ROANOKE TIMES

                         Roanoke Times
                 Copyright (c) 1995, Landmark Communications, Inc.

DATE: WEDNESDAY, December 22, 1993                   TAG: 9312220030
SECTION: NATIONAL/INTERNATIONAL                    PAGE: A-6   EDITION: METRO 
SOURCE: Chicago Tribune
DATELINE: CHICAGO                                LENGTH: Medium


DOCTOR'S STUDY AIMED AT FINDING CAUSE OF SUICIDE

The controversial work of Dr. Jack Kevorkian, the violent end of Houston Oiler Jeff Alm and other recent high-profile deaths have forced the disquieting subject of suicide into the public spotlight.

Dr. David Clark, the Chicago director of one of the few medical groups in the country studying why people take their own lives, said he hopes his myth-shattering research will put people like Kevorkian out of business.

"Once we understand why people contemplate suicide, we can try to head them off at the pass," said Clark, who directs the Center for Suicide Research and Prevention at Rush-Presbyterian-St.
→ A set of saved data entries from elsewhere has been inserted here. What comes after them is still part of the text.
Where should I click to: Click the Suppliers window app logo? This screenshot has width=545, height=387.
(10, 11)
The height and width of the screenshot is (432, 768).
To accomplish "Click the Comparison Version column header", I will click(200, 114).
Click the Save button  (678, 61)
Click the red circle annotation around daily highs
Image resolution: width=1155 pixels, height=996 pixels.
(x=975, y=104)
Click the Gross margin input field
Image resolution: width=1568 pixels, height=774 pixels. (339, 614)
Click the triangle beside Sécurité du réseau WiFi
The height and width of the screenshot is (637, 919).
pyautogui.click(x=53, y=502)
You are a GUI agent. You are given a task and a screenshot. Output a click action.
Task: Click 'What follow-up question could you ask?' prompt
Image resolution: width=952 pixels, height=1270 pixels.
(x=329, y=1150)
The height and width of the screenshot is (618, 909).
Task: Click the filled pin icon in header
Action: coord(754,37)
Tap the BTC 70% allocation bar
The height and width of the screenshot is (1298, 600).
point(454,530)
Luke's Medical Center, one of only three research centers in the country dedicated to tackling the United States' eighth leading cause of death.

Chief among Clark's findings is that very few terminally ill patients ever contemplate suicide and that almost every person who does consider taking his life is suffering from a mental illness, revelations that could prove as controversial as Kevorkian's promotion of "rational suicide."

He said that if even suicidal terminally ill patients are treated for depression, almost all go on to live out their lives. Clark also is studying the perplexing rise in suicide among young people (even as suicides among the elderly decline) and links with the wide availability of guns, the No. 1 method of suicide nationwide.

In 1990, 30,906 Americans killed themselves, a little more than 1 percent of all the people who died in the United States. They included doctors, factory workers, homeless - people from every part of American society.

More than any other cause, the work of Kevorkian has brought suicide to the forefront of public discussion. On the grass-roots levels, social workers are taking an increased interest in understanding suicide while on a national level, the federal government has taken new approaches in both treatment and research.

John Ambrose, spokesman for the National Mental Health Association in Alexandria, Va., said the risk in such public discussion is planting the suggestion in vulnerable people's minds. But he said, "This is vitally important work. . . . We in the field are anxiously awaiting the results of [Clark's] research."

Clark said his research shows clearly that suicide is linked to mental problems such as depression and schizophrenia.

"We almost never see suicides in the absence of an acute mental illness," he said. He said most people treated for this type of depression, either through counseling or medication, improve in two to three weeks and may not need any help after a few months.

But he said more than half of those who commit suicide in the country never consult anyone beforehand.